#### What you will do:
The material below holds pictures, which are to be left out; copy exactly the lines from the one with "Given: Open the 描画モード dropdown showing 半透明" through the one with "Click the Racing.com display name".

#### Data listing:
● ● ●
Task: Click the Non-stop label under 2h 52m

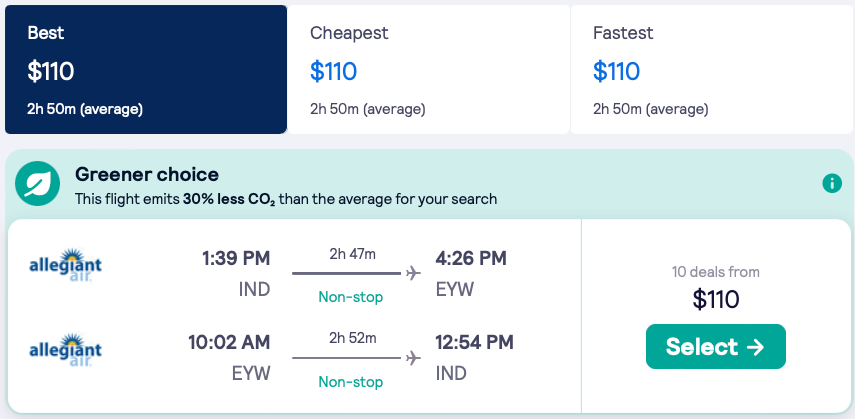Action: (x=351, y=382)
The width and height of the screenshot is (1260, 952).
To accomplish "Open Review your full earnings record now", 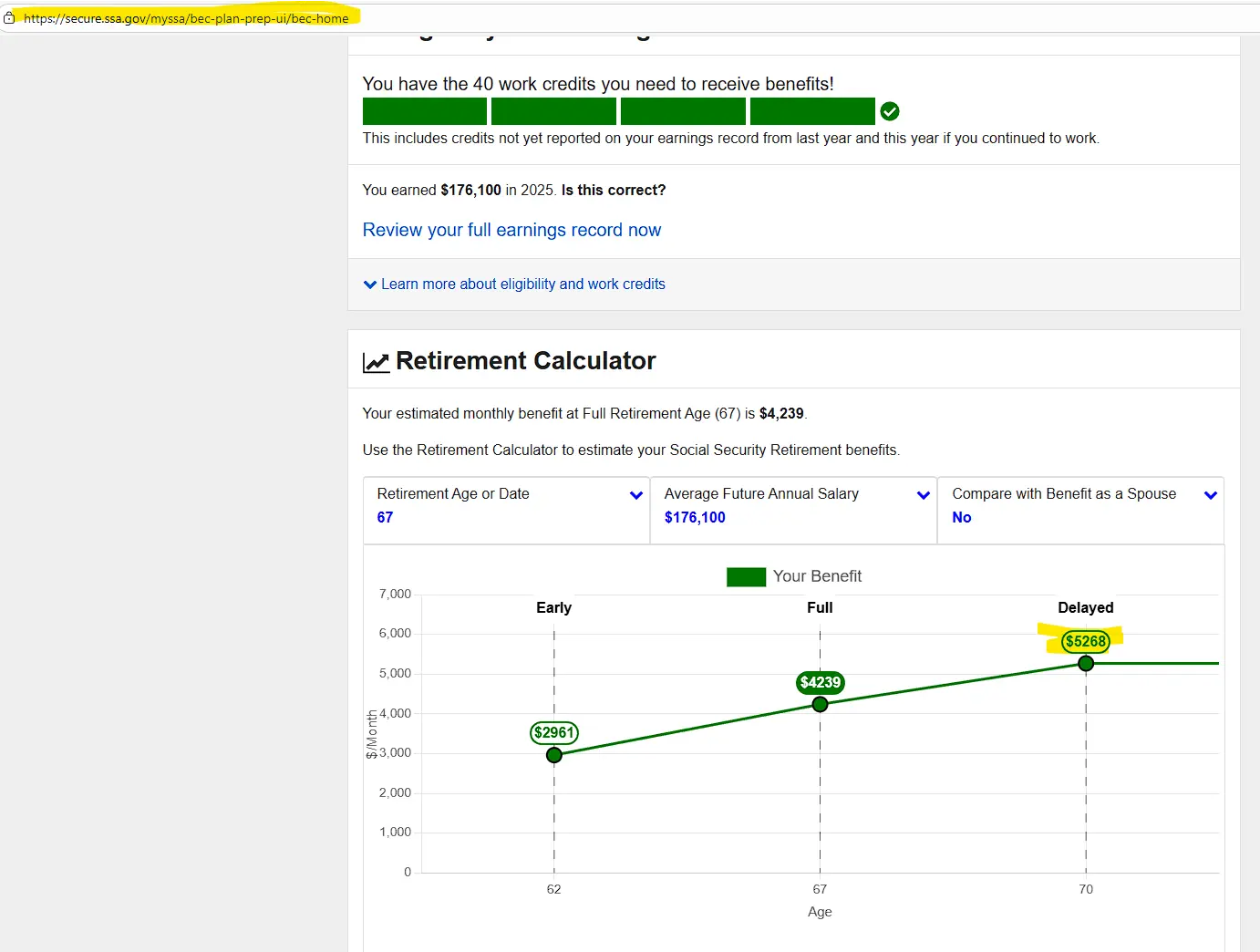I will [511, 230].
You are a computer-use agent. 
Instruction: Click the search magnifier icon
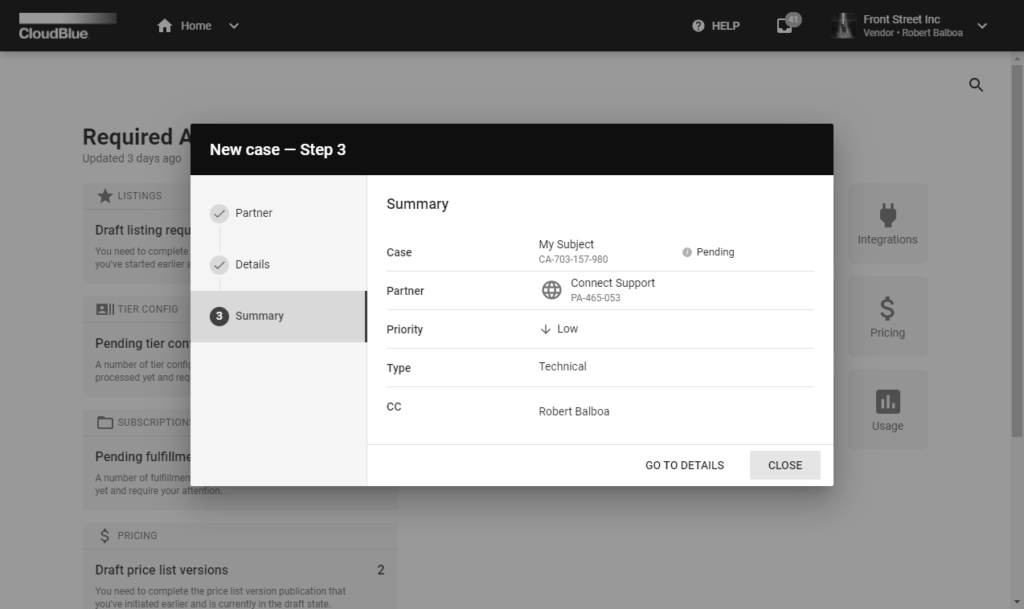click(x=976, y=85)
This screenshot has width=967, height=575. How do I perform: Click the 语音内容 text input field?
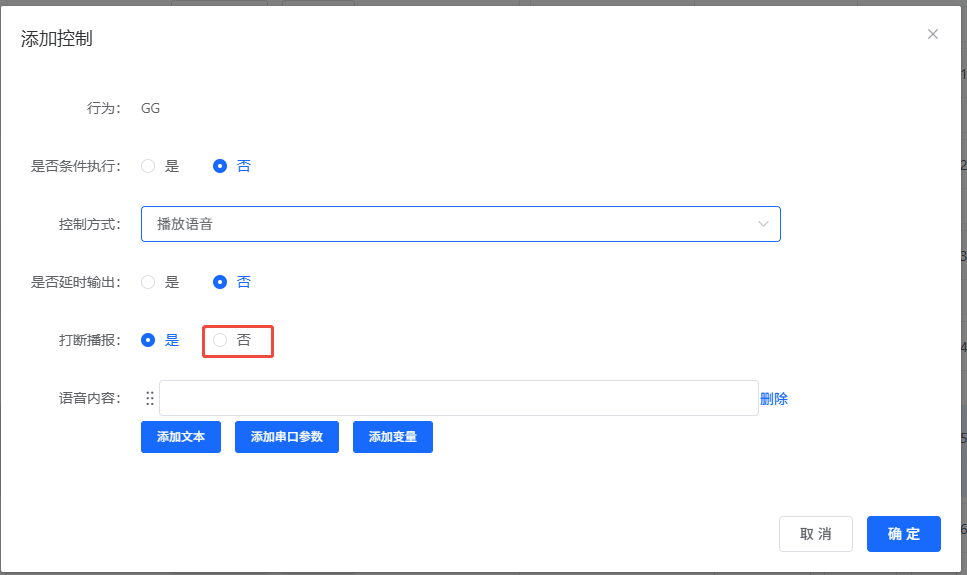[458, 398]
● ● ●
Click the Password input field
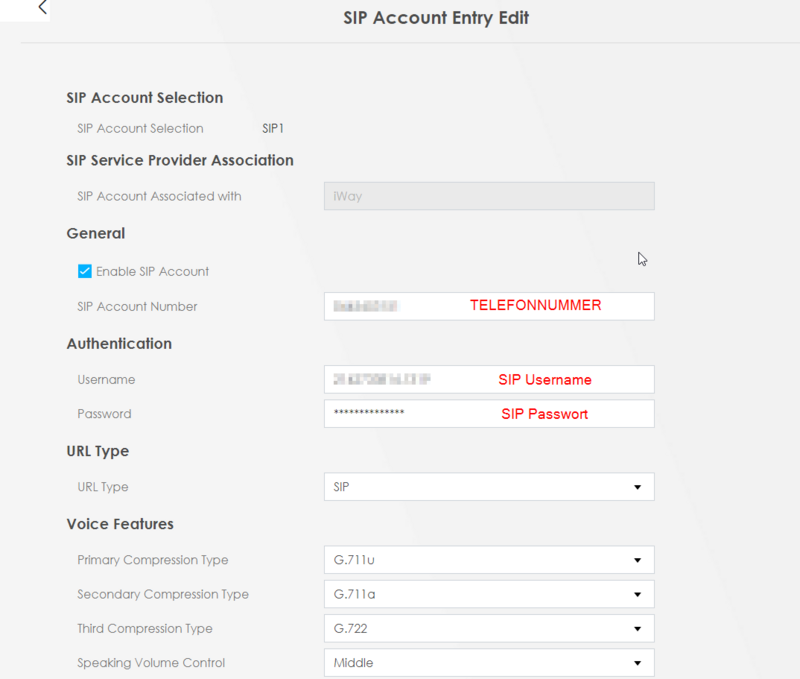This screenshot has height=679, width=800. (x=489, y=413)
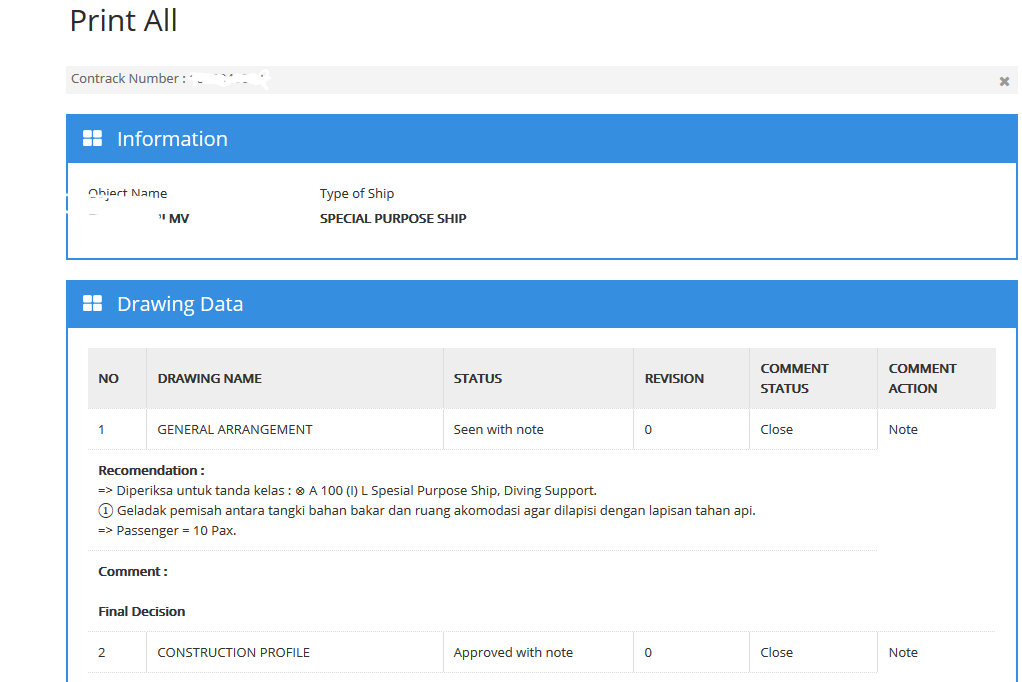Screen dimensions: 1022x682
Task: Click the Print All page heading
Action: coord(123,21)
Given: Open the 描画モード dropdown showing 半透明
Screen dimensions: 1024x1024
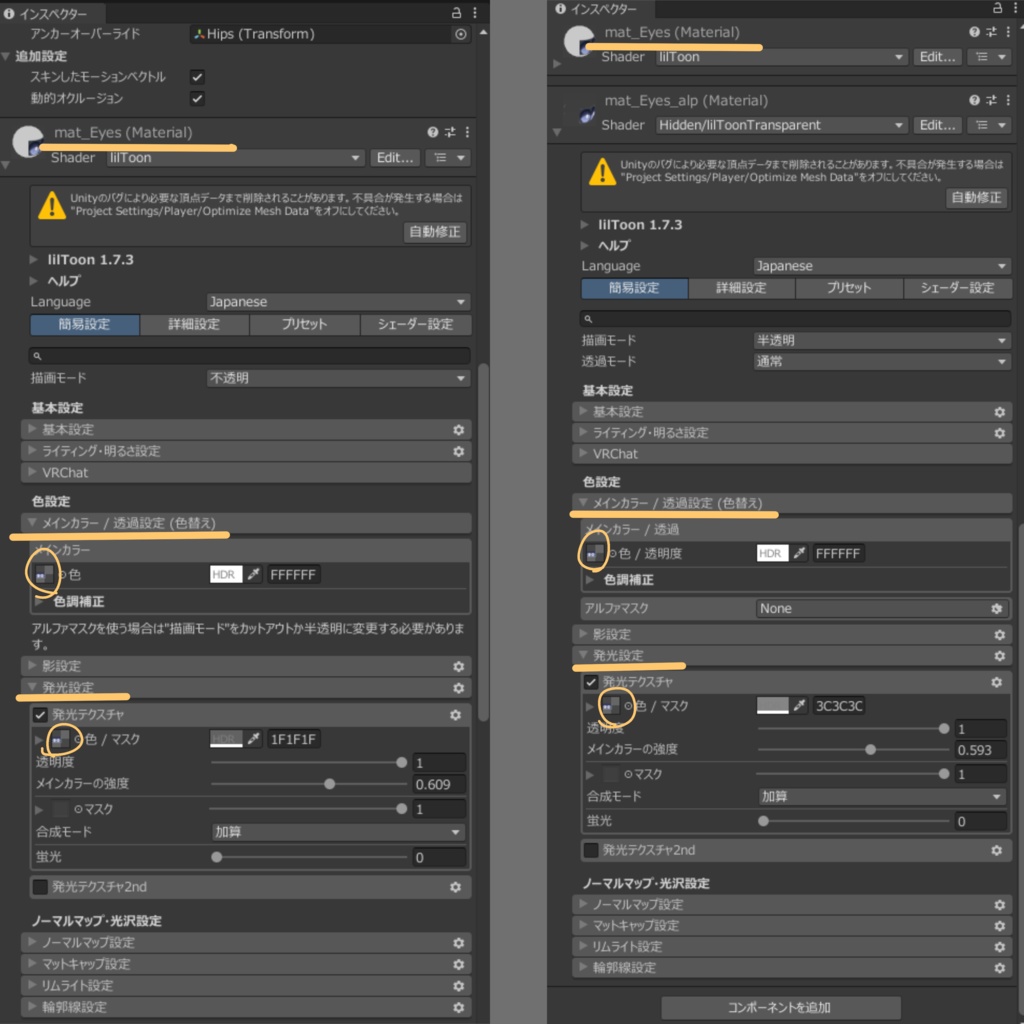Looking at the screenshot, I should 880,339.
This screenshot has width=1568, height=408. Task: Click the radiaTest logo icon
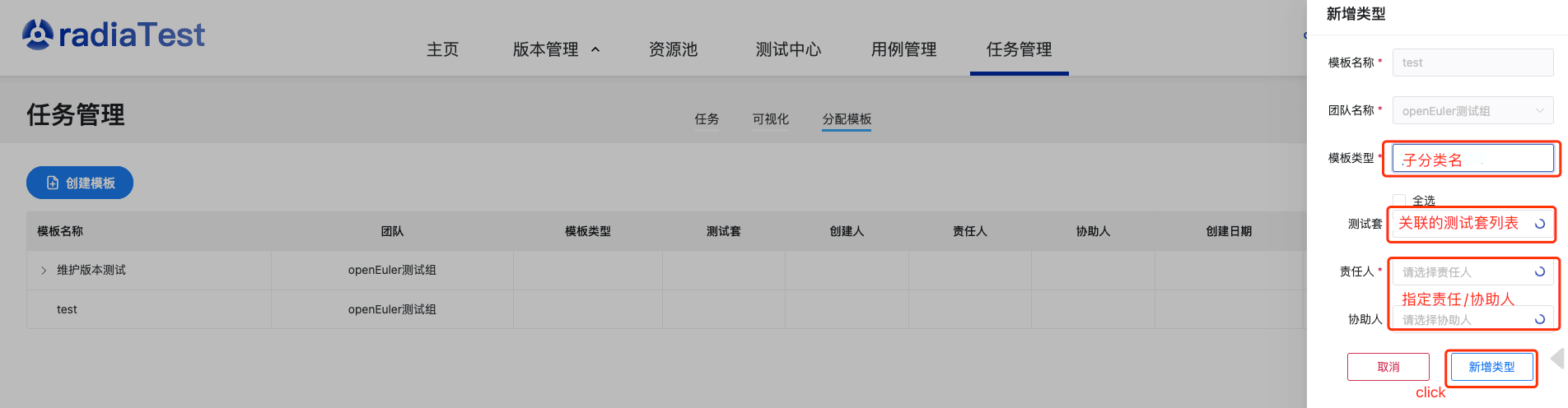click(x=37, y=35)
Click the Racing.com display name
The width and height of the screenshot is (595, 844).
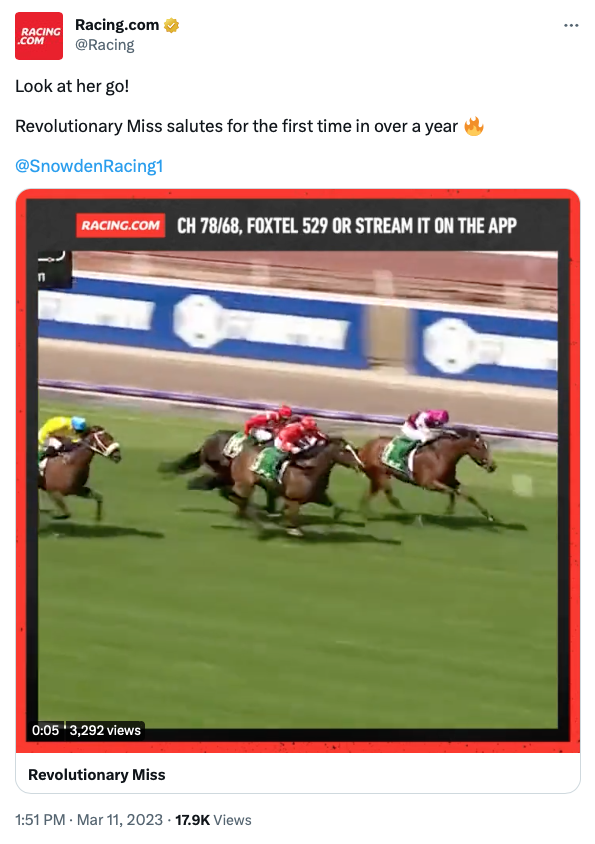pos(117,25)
● ● ●
#### Worked solution:
Given: Open the 描画モード dropdown showing 半透明
Screen dimensions: 1024x1024
Looking at the screenshot, I should 880,339.
This screenshot has width=1568, height=408. Task: Click the radiaTest logo icon
click(x=37, y=35)
Click the Racing.com display name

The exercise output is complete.